Collected data entries:
■ ■ ■ ■

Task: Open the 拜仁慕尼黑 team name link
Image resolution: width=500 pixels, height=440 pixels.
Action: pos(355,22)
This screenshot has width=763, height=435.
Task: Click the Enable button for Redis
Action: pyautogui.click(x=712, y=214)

■ ■ ■ ■

Problem to solve: Whatever appears in the lines above should be copied exactly.

Exercise answer:
Task: Open the 拜仁慕尼黑 team name link
Image resolution: width=500 pixels, height=440 pixels.
Action: pos(355,22)
This screenshot has width=763, height=435.
Task: Click the Enable button for Redis
Action: pyautogui.click(x=712, y=214)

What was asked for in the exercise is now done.